CH626454A5 - Aligned optical device for looking through a chamber wall - Google Patents

Description

The present invention is in the field of optical techniques and it relates to an optical device or system for observing in a thick-walled enclosure, such as that of a vault for example, with almost total visibility.

Are known devices commonly called optical peephole allowing an observer located behind a door to observe almost all of the optical objects present on the landing, provided of course that these objects are sufficiently lit; such devices are generally constituted by an optical doublet comprising either a pair of lenses with thick edges, or a meniscus and a lens with thick edges; this doublet, forming a strongly divergent optical system, gives, according to certain conformations of diop-tres which constitute it, a virtual image of all the objects placed on the landing; in general, this virtual image is observed using a converging lens which allows both a certain magnification of the image and accommodation to the eye. It is understood that such a system cannot have a great length, on pain of having a very dim image. Thus, the aforementioned system of the optical peephole cannot be applied to observation through walls thicker than ten centimeters.

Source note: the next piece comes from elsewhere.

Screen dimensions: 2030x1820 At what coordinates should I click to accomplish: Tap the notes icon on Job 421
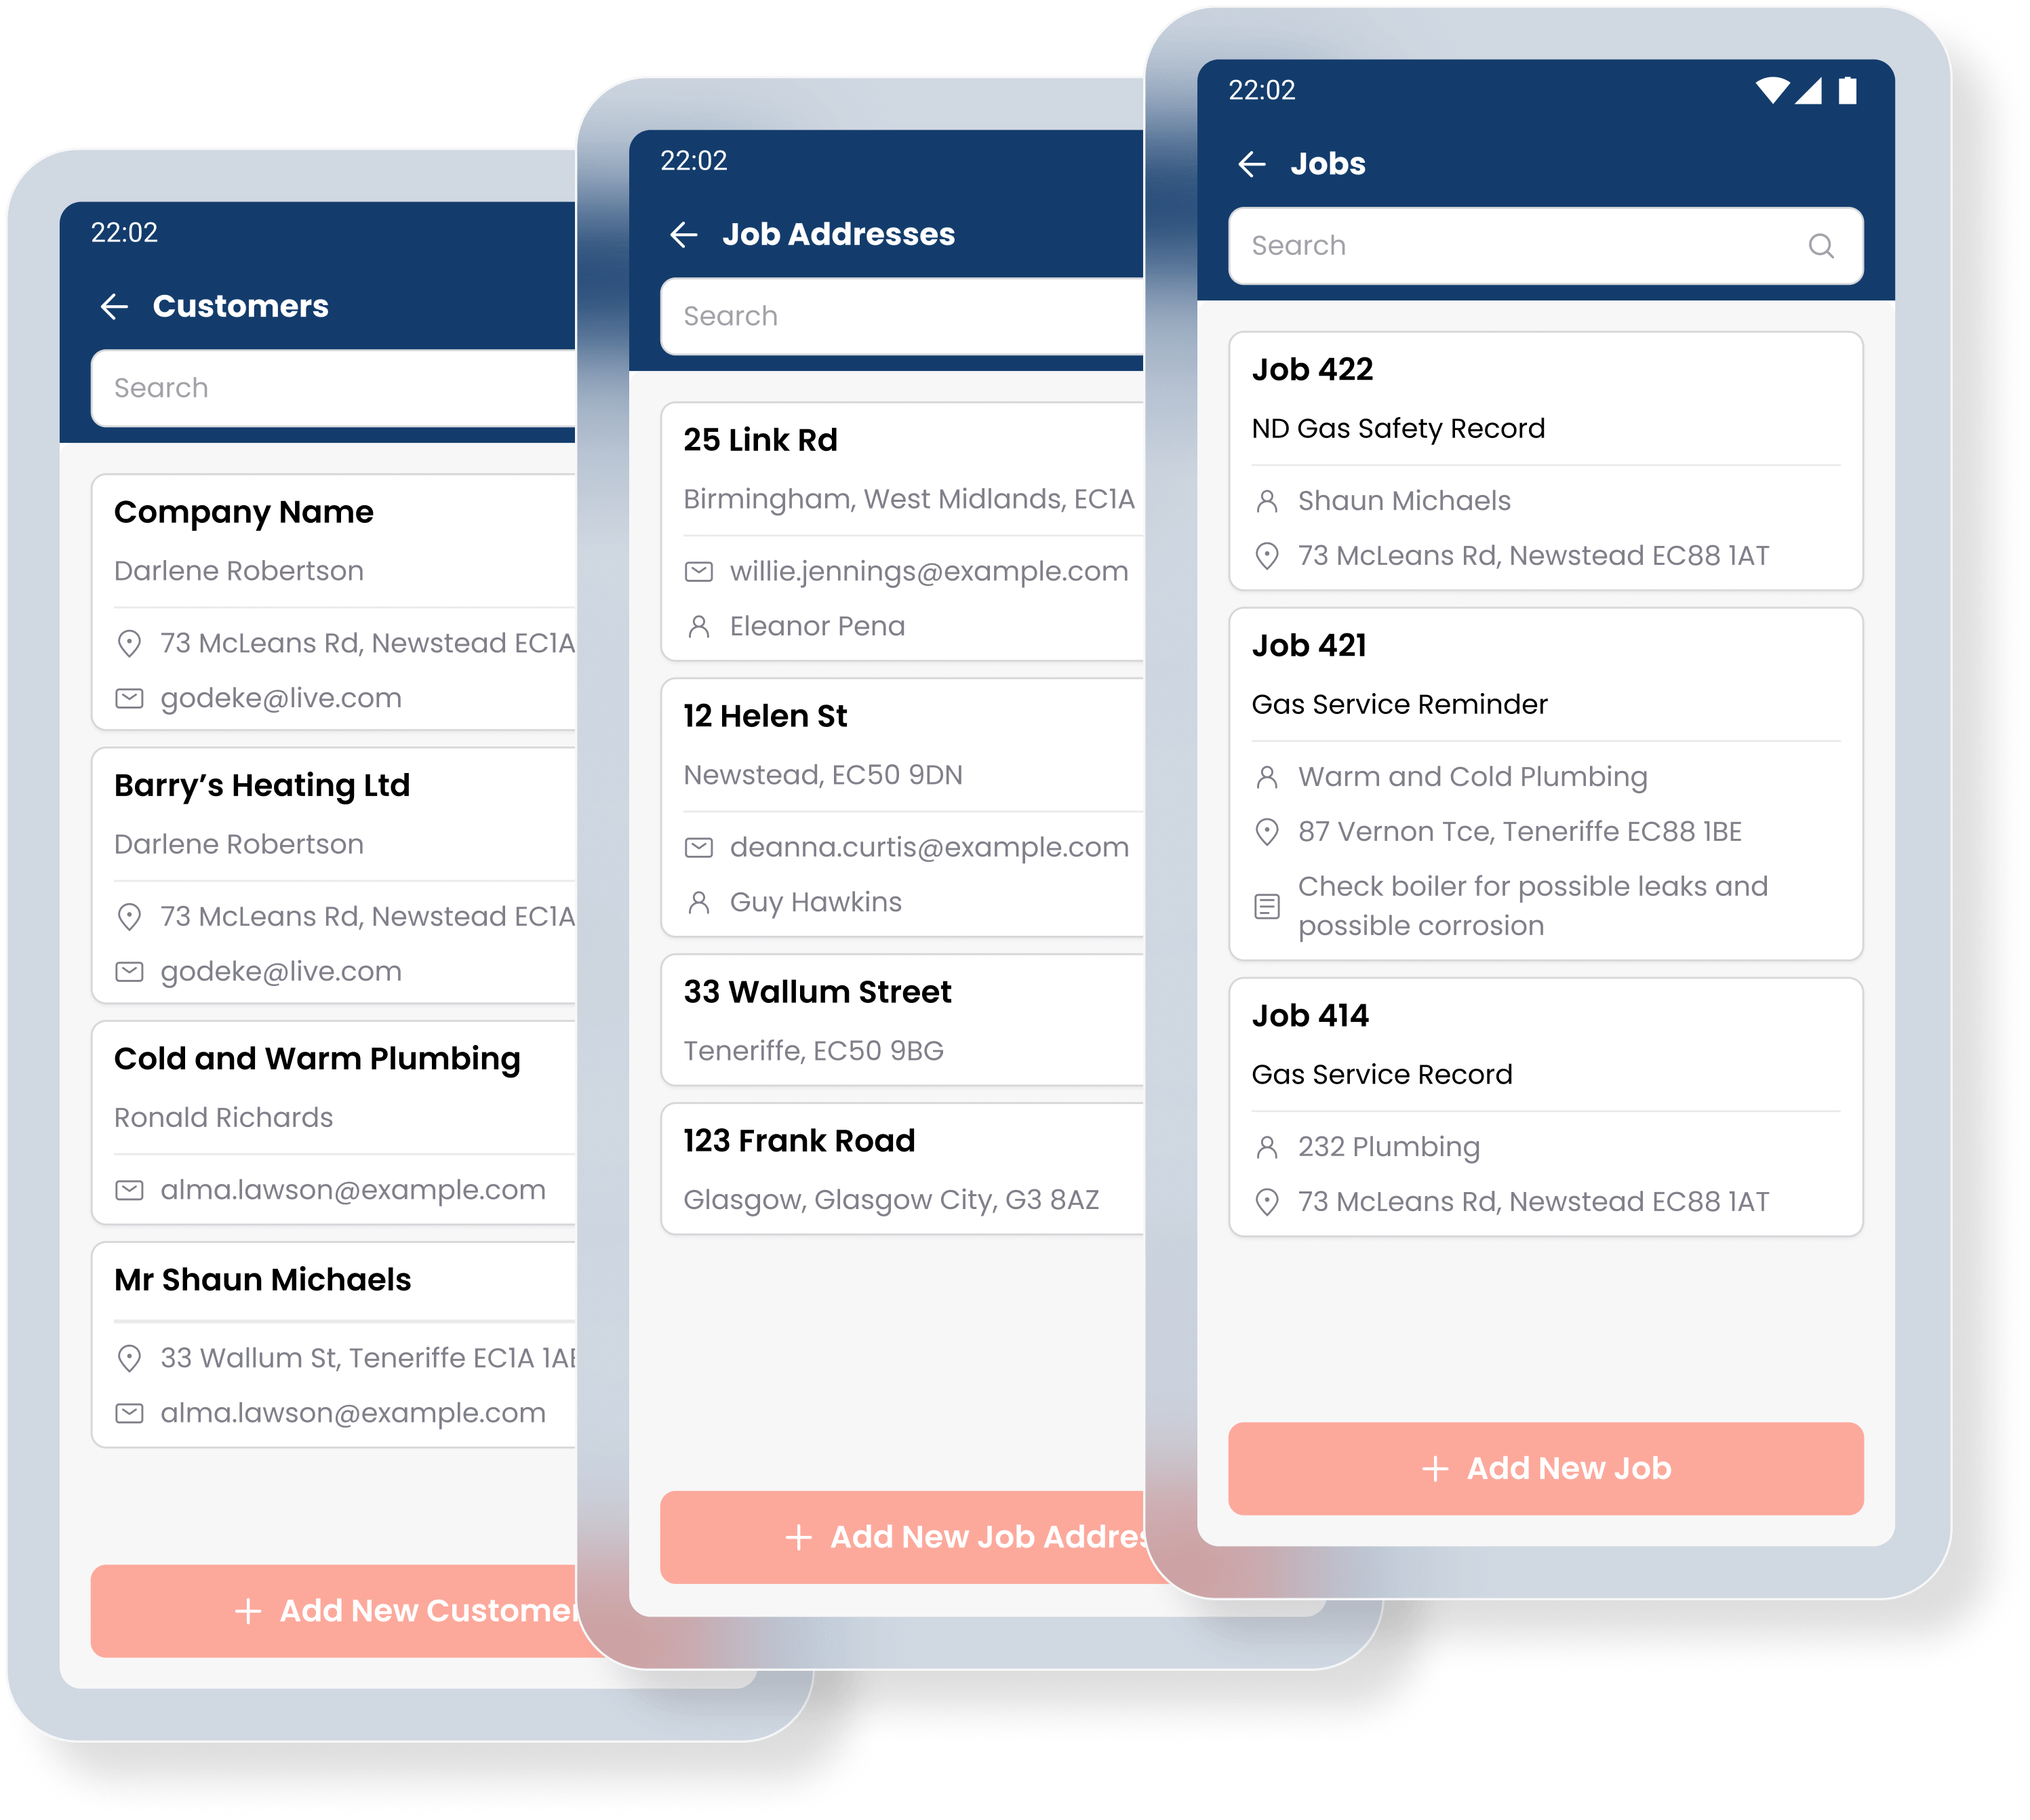click(x=1266, y=908)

However, the security of certain enclosures such as vaults or vaults of a bank requires that a discreet and almost total observation can be made at regular intervals from outside the enclosure. To allow this observation, it has been proposed to use television cameras placed at a few points of the enclosure and allowing the viewing of the field of view on television screens; such a system, although very effective, has the disadvantage of being very expensive.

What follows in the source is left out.